On the morning of March 22, a Global Grant travel team of six people were on their way home from Sierra Leone, West Africa, and found themselves in Brussels airport when the terrorist attacks occurred.
 
“We were in the secure area of the airport, and the attacks occurred in the unsecured area, so we didn’t hear the explosions,” noted Herb Klotz, team leader from Allentown West Rotary club in District 7430. “We were ushered to the end of the terminal and out onto the tarmac. Eventually, we were bussed to a nearby train terminal, had to make hotel arrangements on the fly and figure out how to get a flight home.” More on Brussels later.
 
The more lasting story is about the work being done by Rotary and Engineers without Borders (EWB) with the local community and school alumni at the Centennial Secondary School in Mattru Jong, Sierra Leone. The school’s infrastructure was destroyed during the civil war that occurred in Sierra Leone during the 1990s. For two years during the war, rebels used the school as a local base of operations. Before the war, Centennial was one of the best secondary schools in the south of Sierra Leone. The school currently has about 1200 students in grades 6-12.
 
In 2009, the school alumni submitted an application to EWB asking to rebuild the school’s infrastructure (water, electricity, sanitation, buildings). The Lehigh Valley Professionals EWB chapter (EWB-LVP) accepted their application and began work in 2010. In 2011, District 7430 partnered with EWB-LVP and the Free-town Rotary club to obtain a $50,000 Future Vision Grant for water and electricity for the school. This was a game-changer for the project.
 
Since that time, EWB-LVP and Rotary have gone on eight trips to Centennial school to install solar-powered running water throughout the campus, solar-powered lighting in classrooms and the administration building (there is no electric grid), toilets in the boy’s and girl’s bathrooms and a new roof on a classroom building.
 
Both EWB and Rotary emphasize the importance of sustainability on all projects. In 2012, the school implemented a development fee, which is a small student fee collected each term to pay for maintenance and operation of all the infrastructure, including the salary of a maintenance technician. All infrastructure that has been installed in the last six years is in good working order, and that is a major accomplishment in Sierra Leone.
 
With improved infrastructure, the next step was education. In 2014, the Allentown West (D-7430) and Bo City (D-9101) Rotary clubs partnered on a $30,000 Global Grant with area of focus in Literacy. This grant supplied teacher training, library books, computers, printers and solar power equipment for the library.
 
The grant has already had a positive impact on the school. For example, the students’ test scores have improved dramatically during the past few years. From 2011 to 2015, the percentage of students passing the BECE test to enter 9th grade increased from 14 percent to 91 percent! Thanks to Rotary and Engineers Without Borders, the school is on its way back to being one of the best schools in Sierra Leone.
 
As promised, let’s go back to Belgium.

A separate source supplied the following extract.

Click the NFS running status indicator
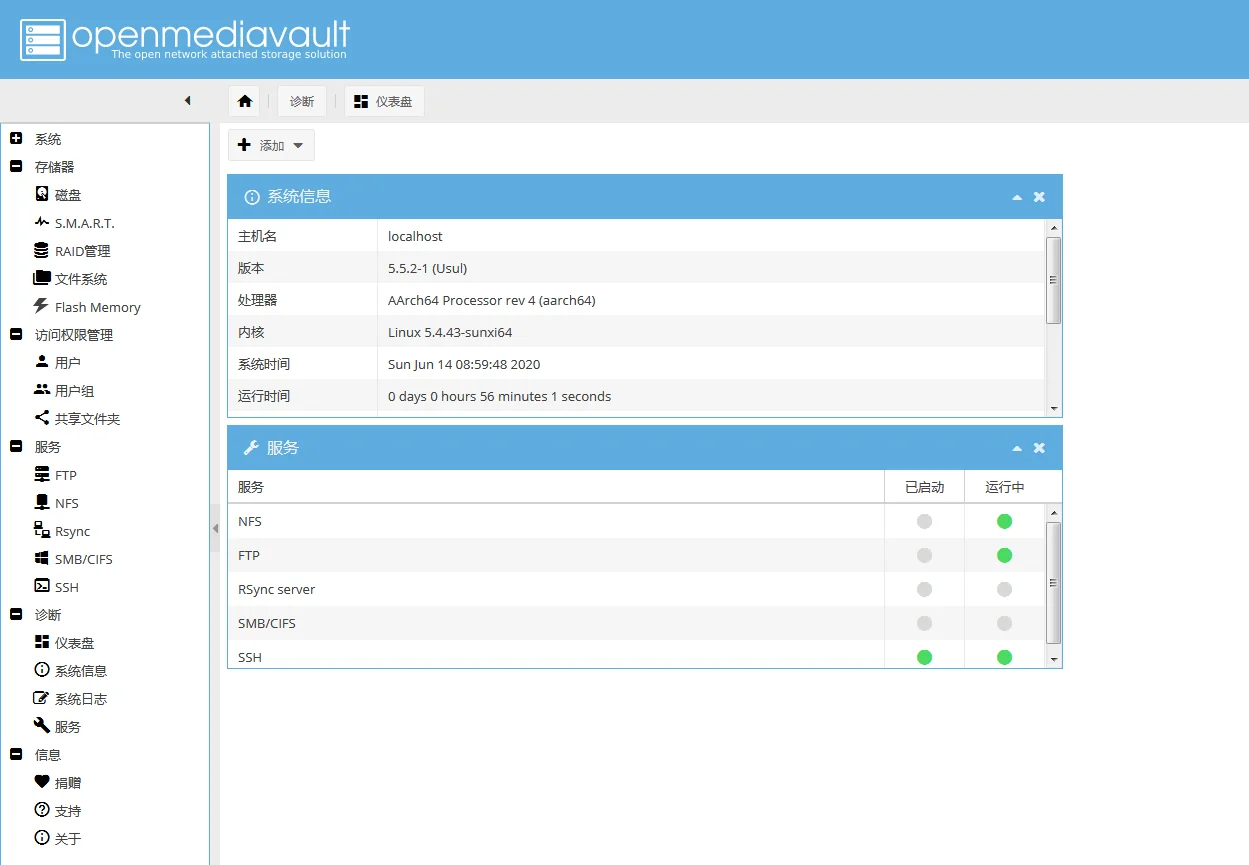pyautogui.click(x=1004, y=521)

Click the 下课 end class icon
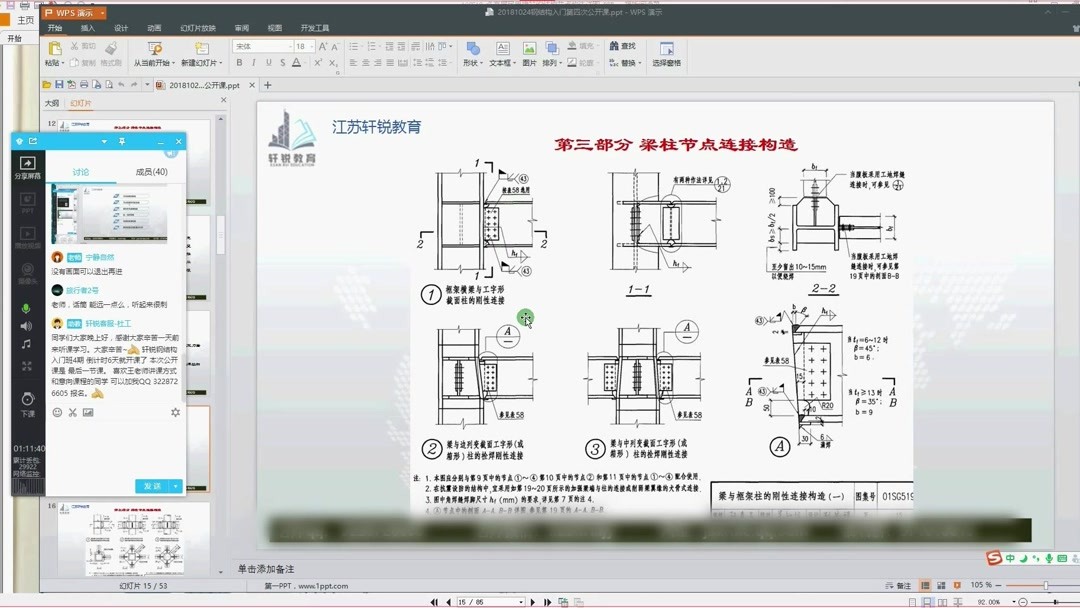(28, 404)
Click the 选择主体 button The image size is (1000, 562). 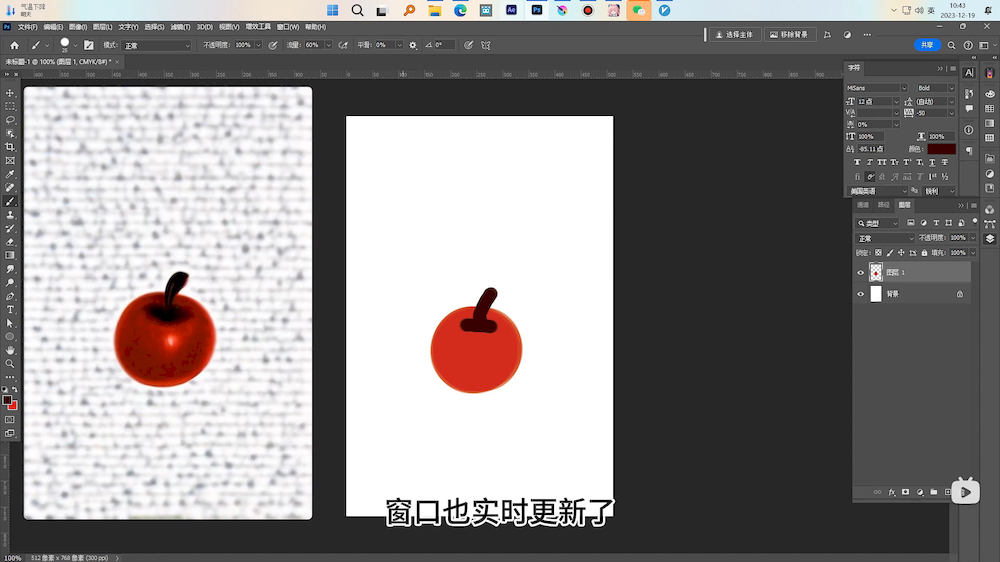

After they were evacuated from the airport, the travel team made its way to the Belgian town of Leuven where they booked into a hotel and proceeded to “wait it out.” Cindy Hornaman (Governor Nominee Designate of District 7430 and spouse of Chris who was on the travel team), found the Leuven Rotary Club on the Internet and phoned the contact listed: Frank Op 't Eynde. Frank’s first words were: “Can you give me 10 minutes to get to the hotel?”
 
The Belgian Rotarian immediately stopped whatever he was doing, contacted his club President, and in less than an hour, the Leuven Rotarians and the Pennsylvania team were in a pub having lunch and planning the trip home. Frank made sure the team had whatever they needed. And the help from the Leuven Rotary Club didn’t end with their departure: The club continued to help two of the team get their carry-on luggage — left at the airport terminal during the attack — safely returned to them.
 
What remarkable examples of “Service above Self!”